> Task instructions
Only what runs from the line with "The width and" to the end of the data should appear in the answer, exactly as written and without pictures.

Collected data entries:
——————————

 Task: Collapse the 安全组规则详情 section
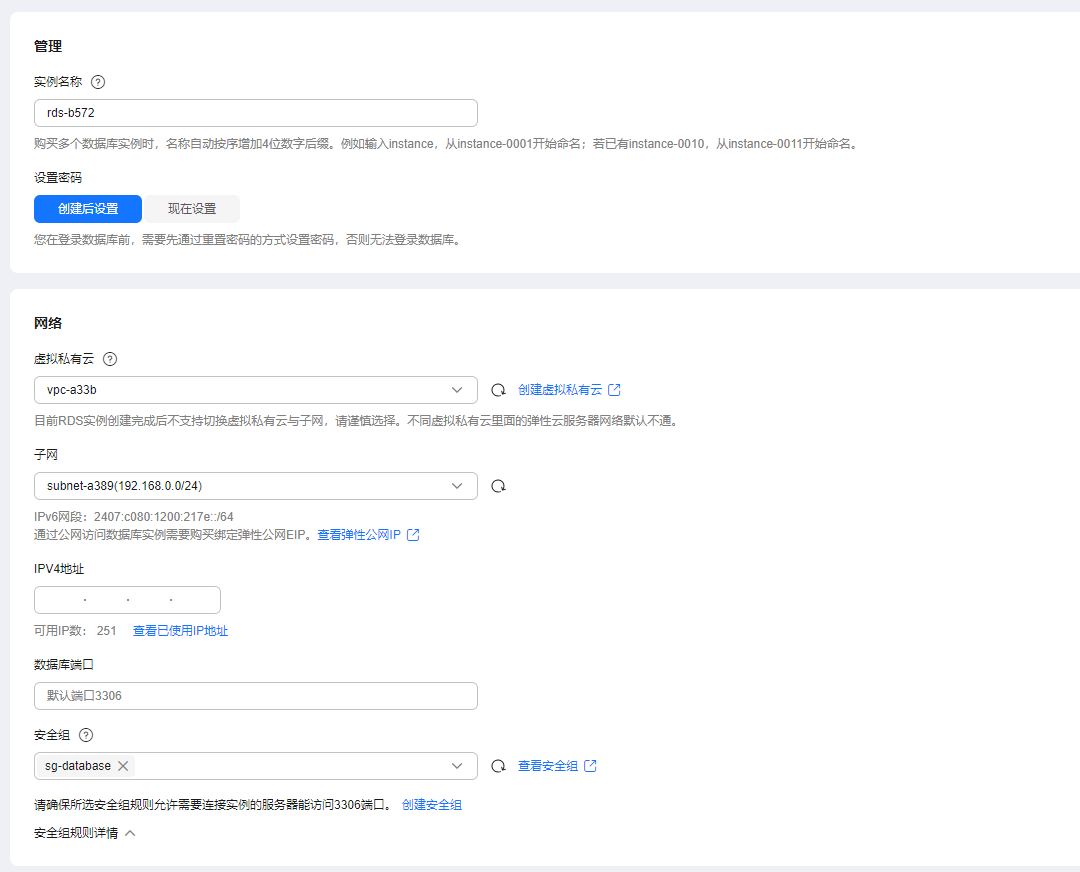(84, 833)
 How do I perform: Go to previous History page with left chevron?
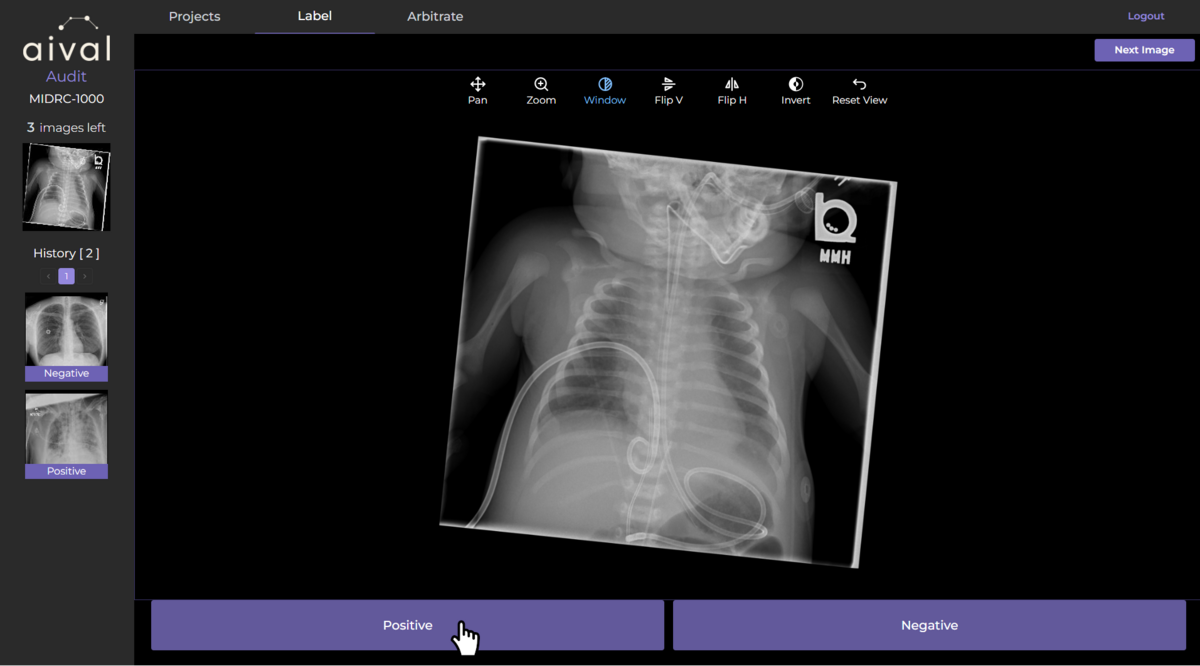[49, 276]
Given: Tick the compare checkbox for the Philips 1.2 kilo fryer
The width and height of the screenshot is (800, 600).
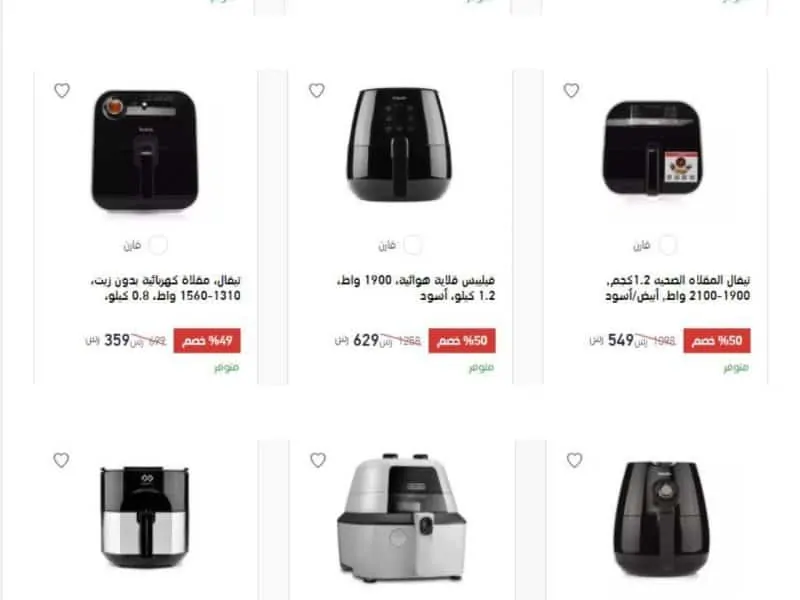Looking at the screenshot, I should click(x=413, y=245).

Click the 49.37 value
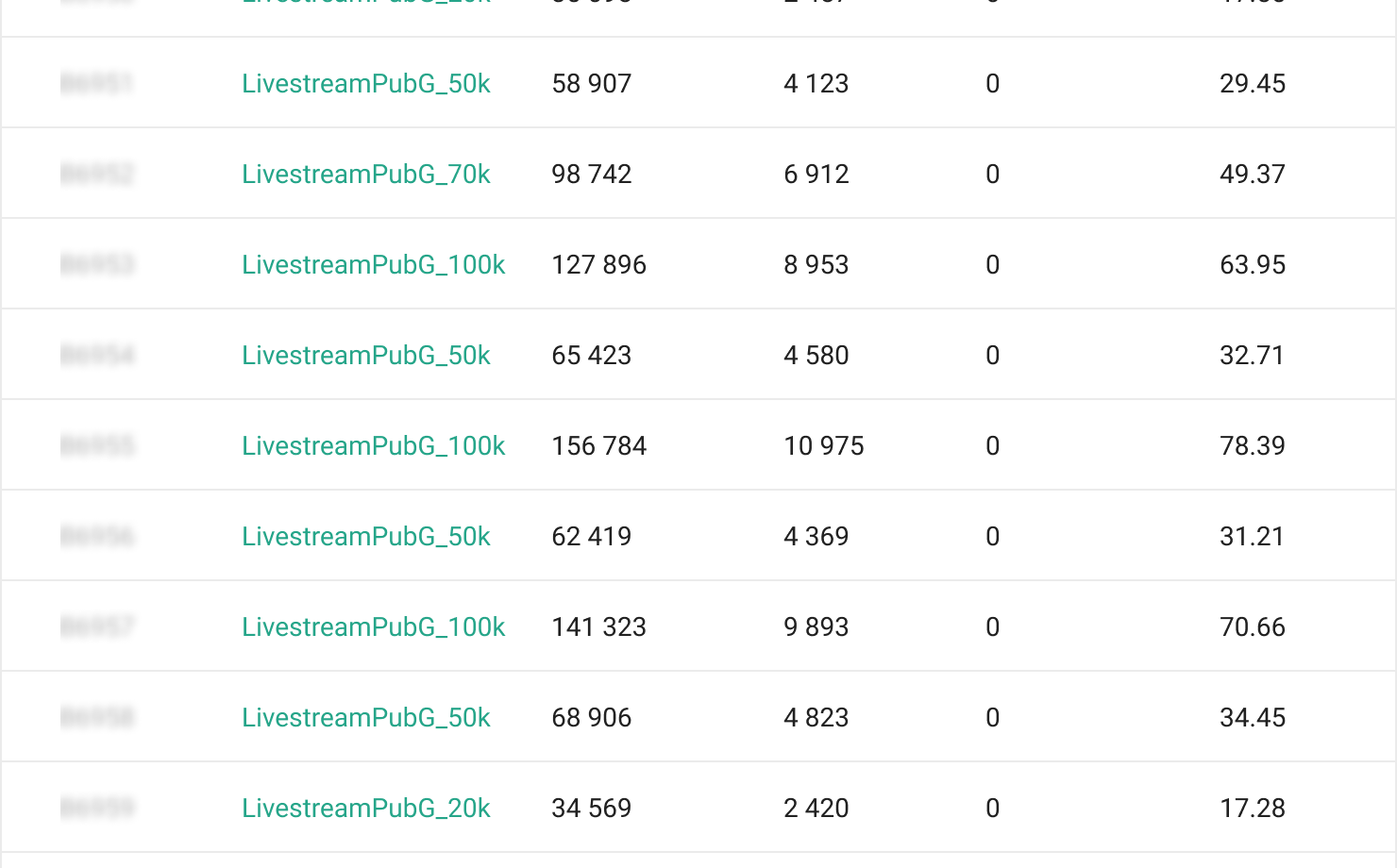[1253, 175]
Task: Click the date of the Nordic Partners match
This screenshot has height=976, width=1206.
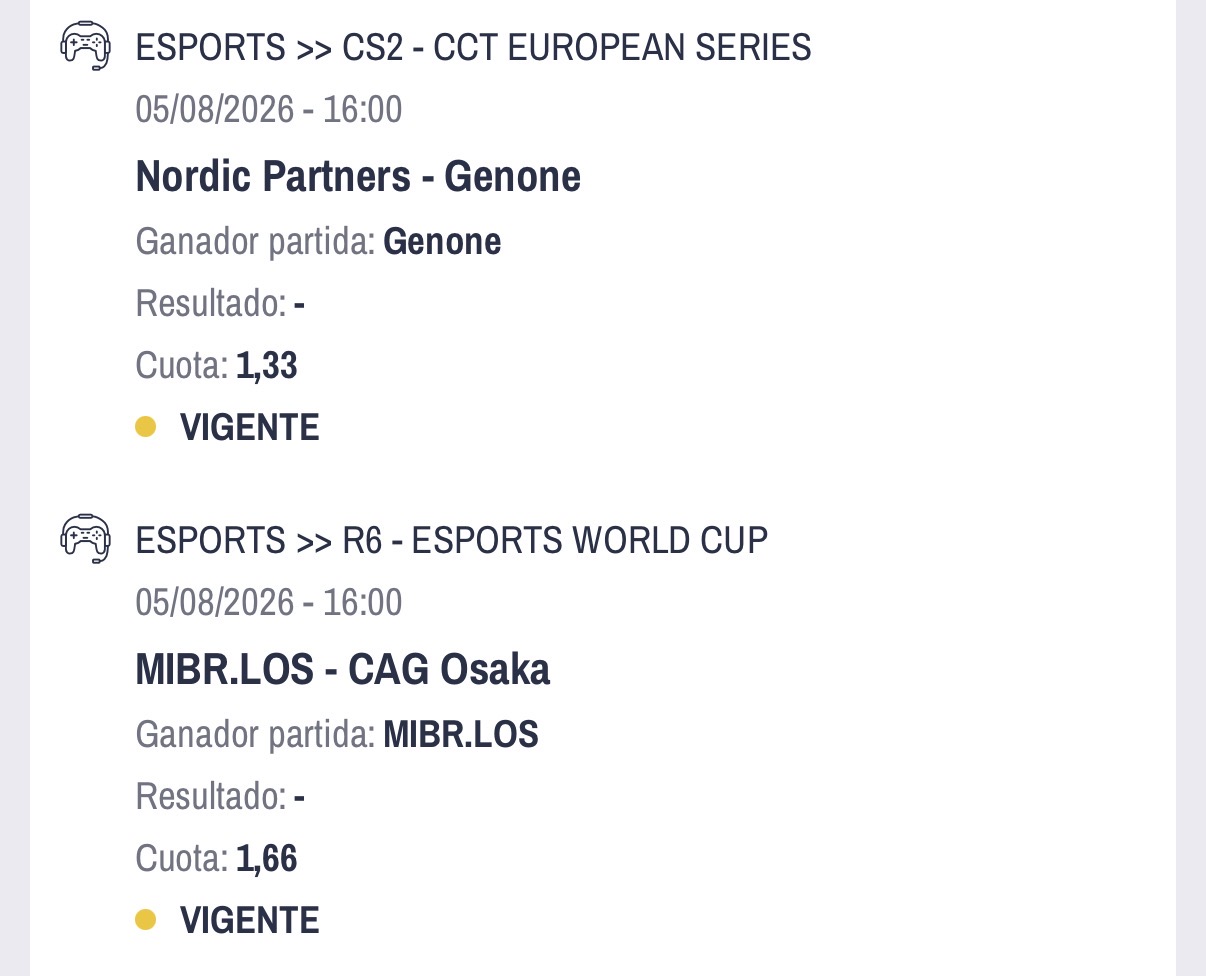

——————————

> Result of the task
The width and height of the screenshot is (800, 600).
Looking at the screenshot, I should click(x=413, y=245).

Click the 49.37 value
[1253, 175]
Task: Click the date of the Nordic Partners match
This screenshot has height=976, width=1206.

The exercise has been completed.